Copy task, pictures excluded: set down exactly the lines from the one containing "Dismiss the tooltip with Got it" to the end of the data below.
START Material for the task
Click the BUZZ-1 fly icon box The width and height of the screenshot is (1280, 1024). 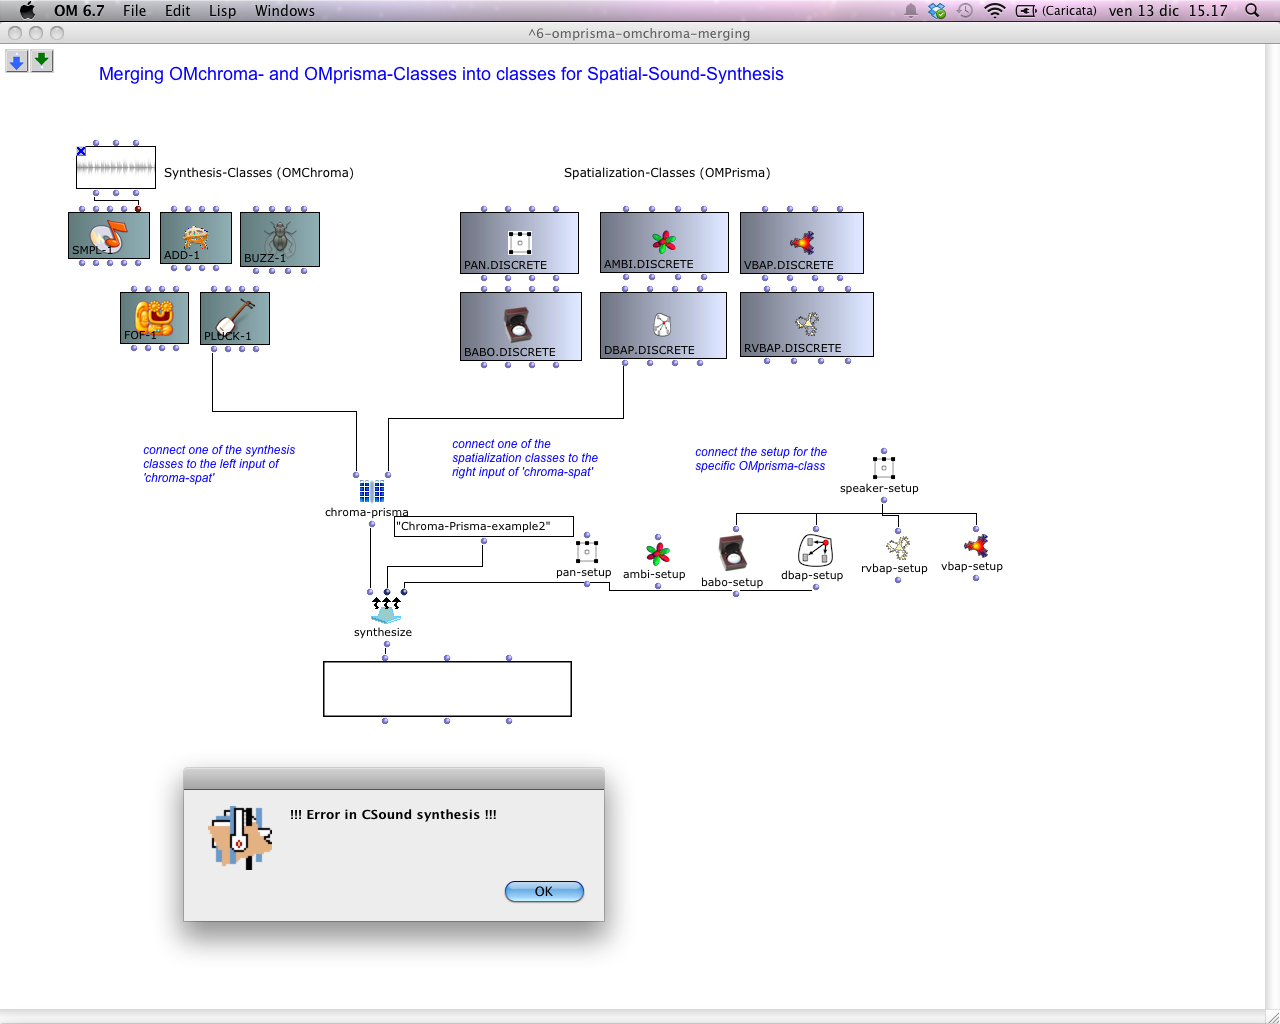click(x=280, y=238)
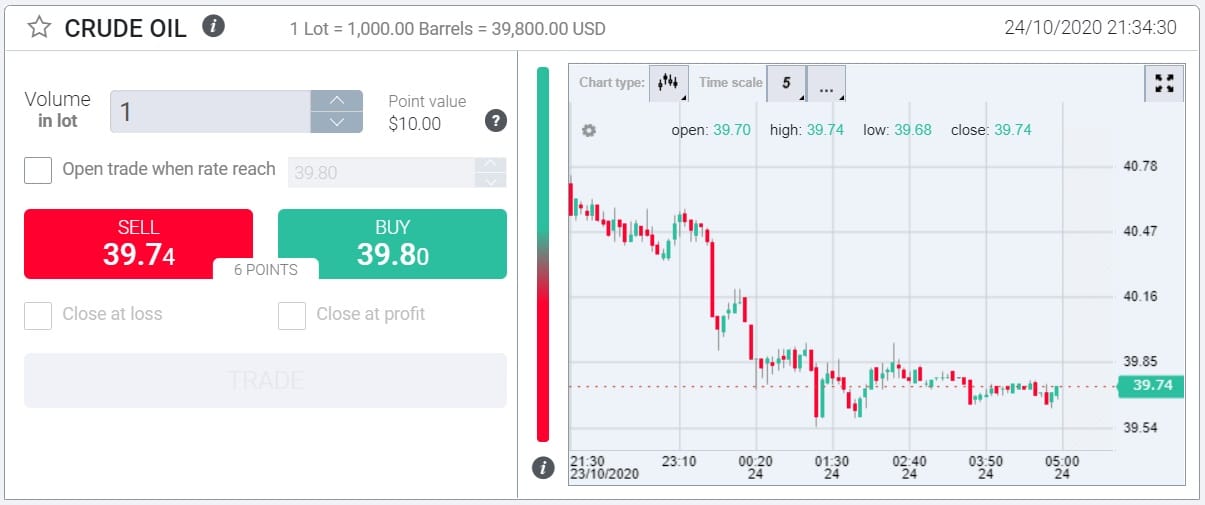Open the CRUDE OIL info icon
Viewport: 1205px width, 505px height.
click(x=213, y=26)
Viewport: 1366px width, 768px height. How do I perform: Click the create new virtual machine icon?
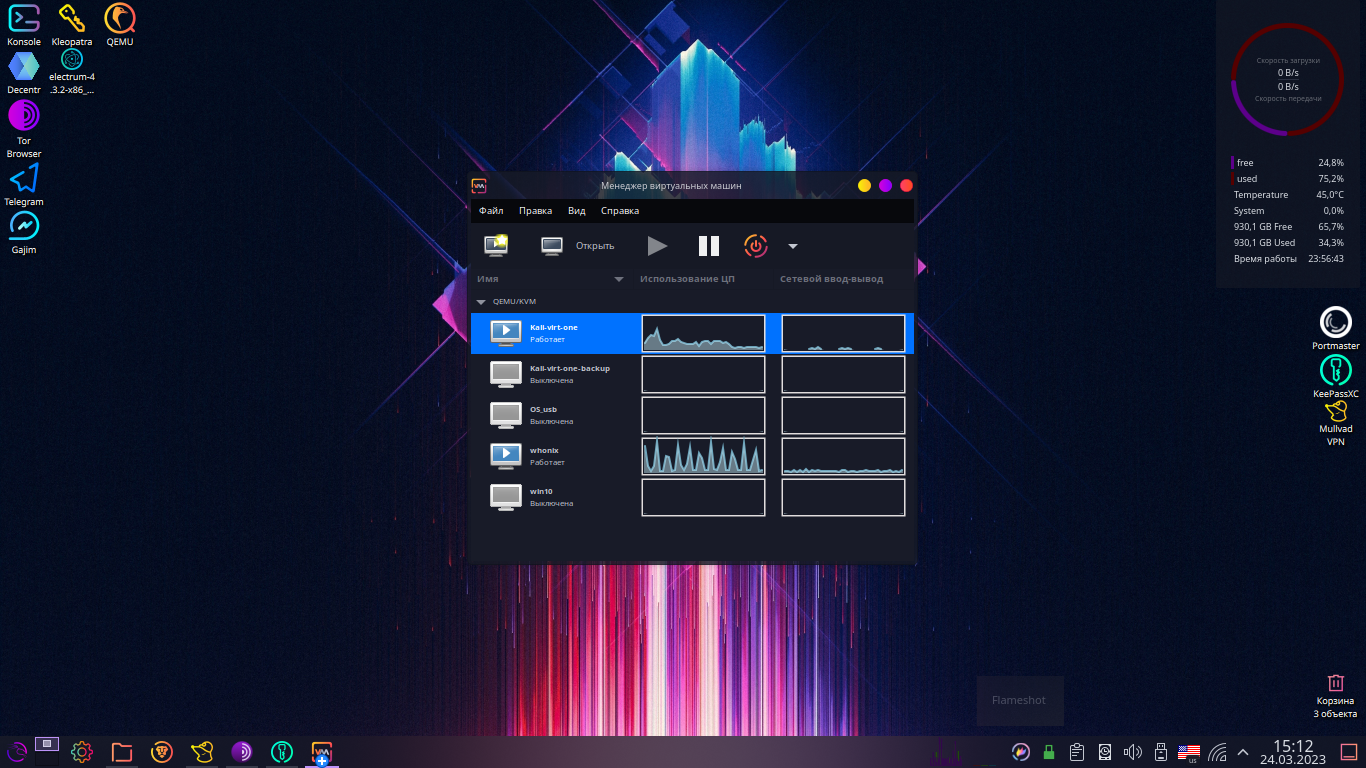(x=496, y=245)
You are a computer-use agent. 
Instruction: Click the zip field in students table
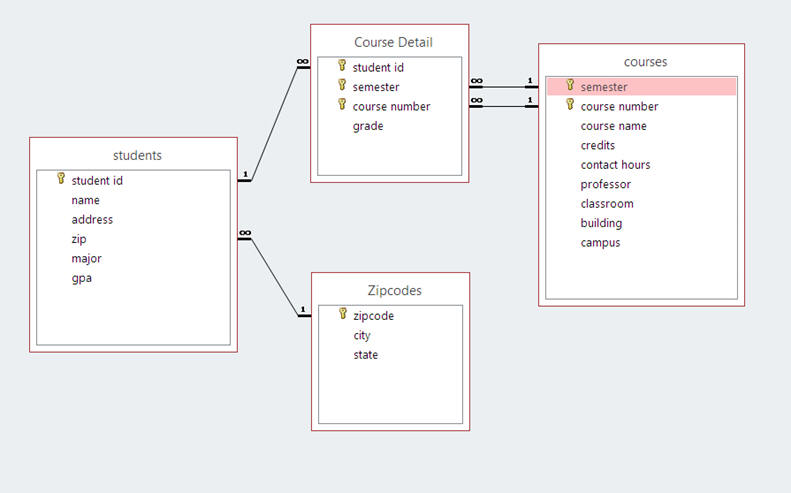tap(79, 239)
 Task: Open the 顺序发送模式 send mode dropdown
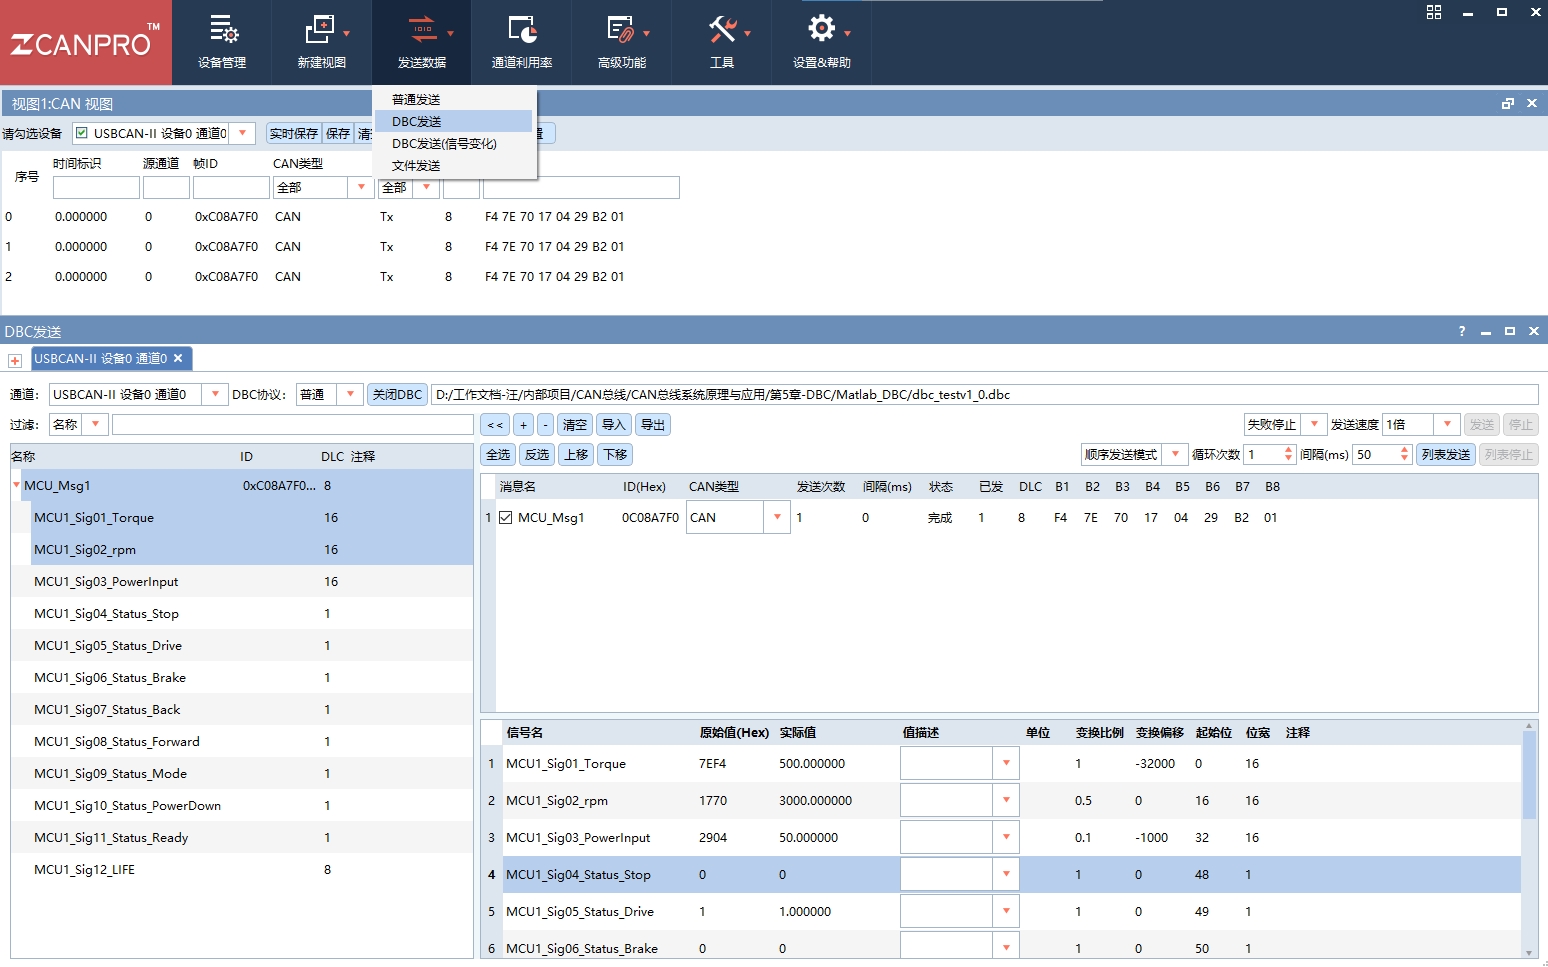pyautogui.click(x=1175, y=455)

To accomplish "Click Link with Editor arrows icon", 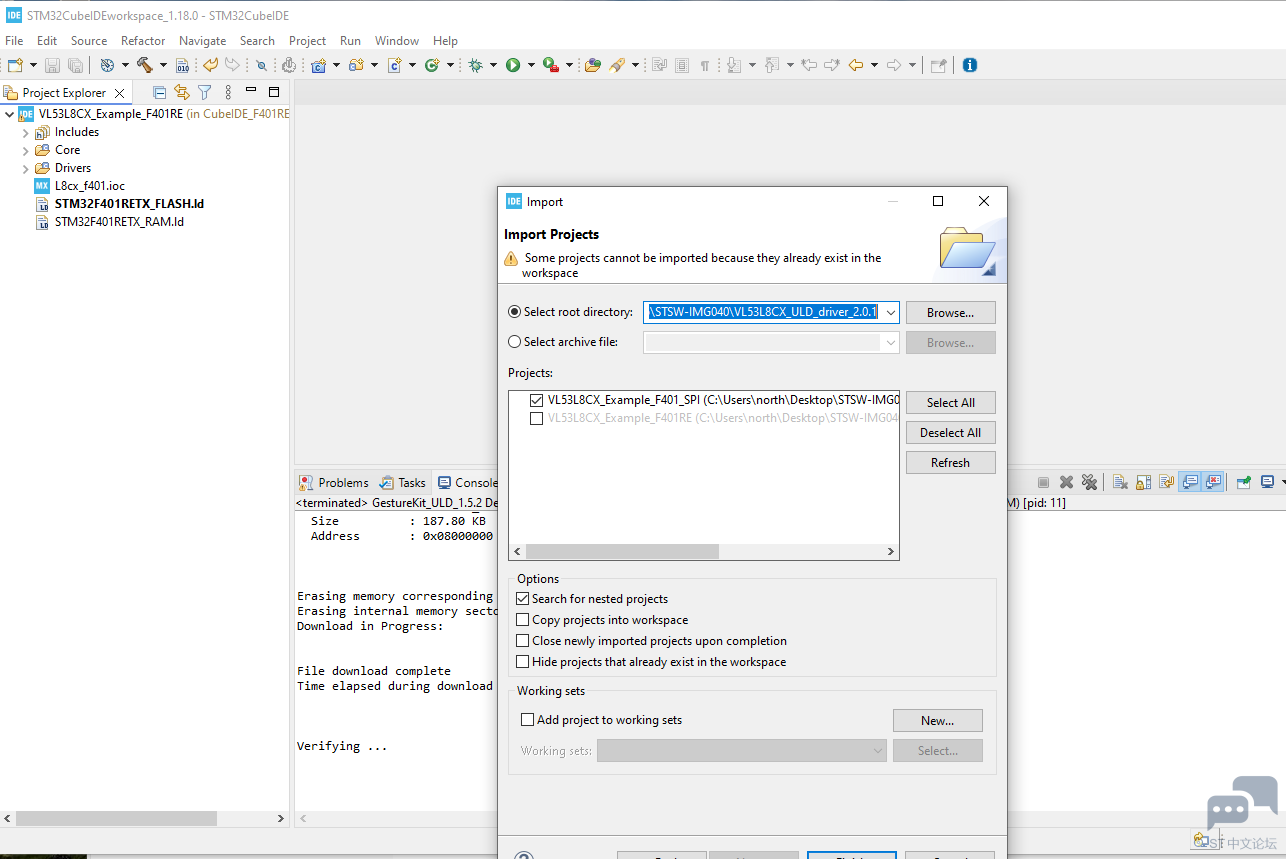I will (181, 92).
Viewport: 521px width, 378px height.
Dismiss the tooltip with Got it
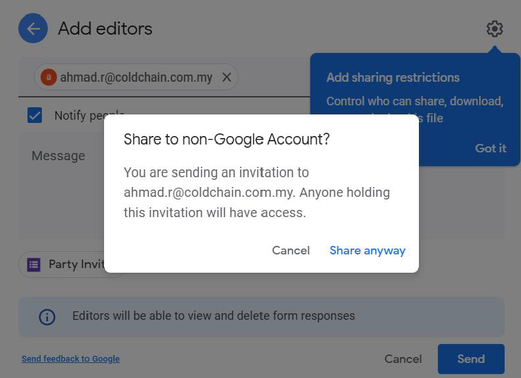pyautogui.click(x=490, y=148)
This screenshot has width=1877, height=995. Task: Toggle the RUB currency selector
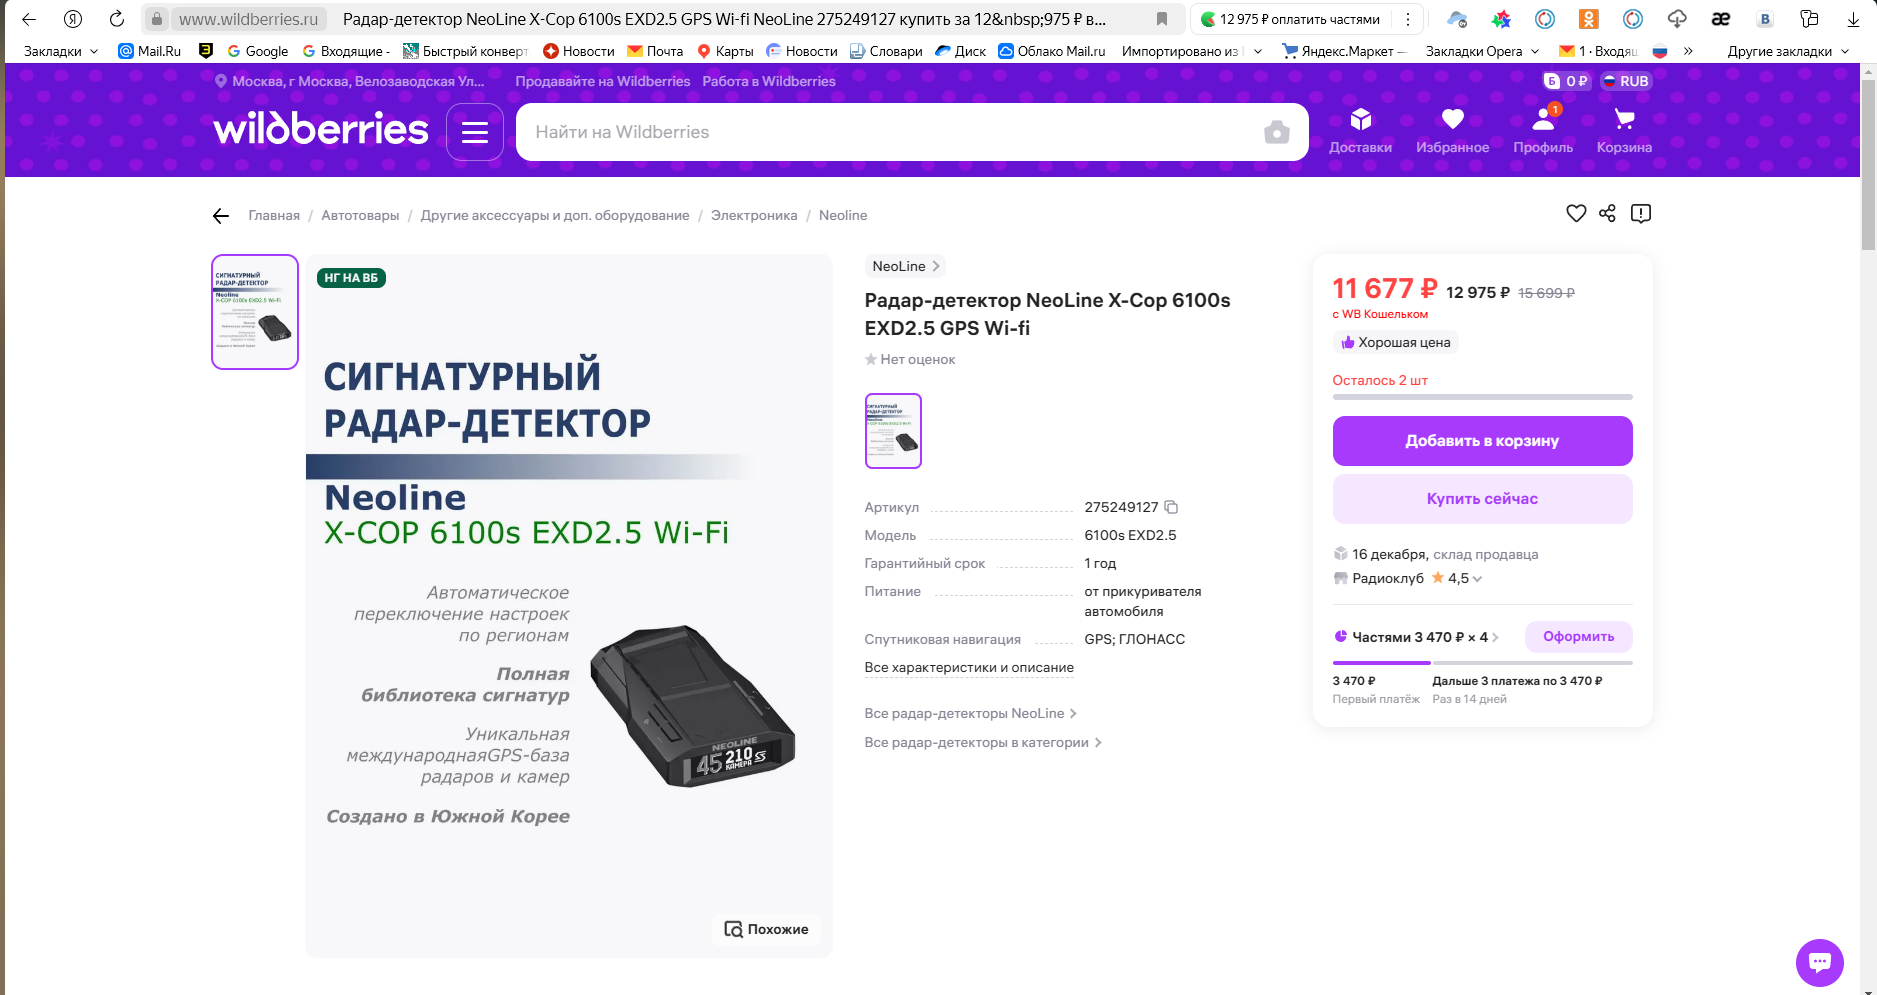pyautogui.click(x=1626, y=81)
END Material for the task
Exercise answer.
Dismiss the tooltip with Got it
pyautogui.click(x=490, y=148)
This screenshot has width=1877, height=995. Task: Toggle the RUB currency selector
pyautogui.click(x=1626, y=81)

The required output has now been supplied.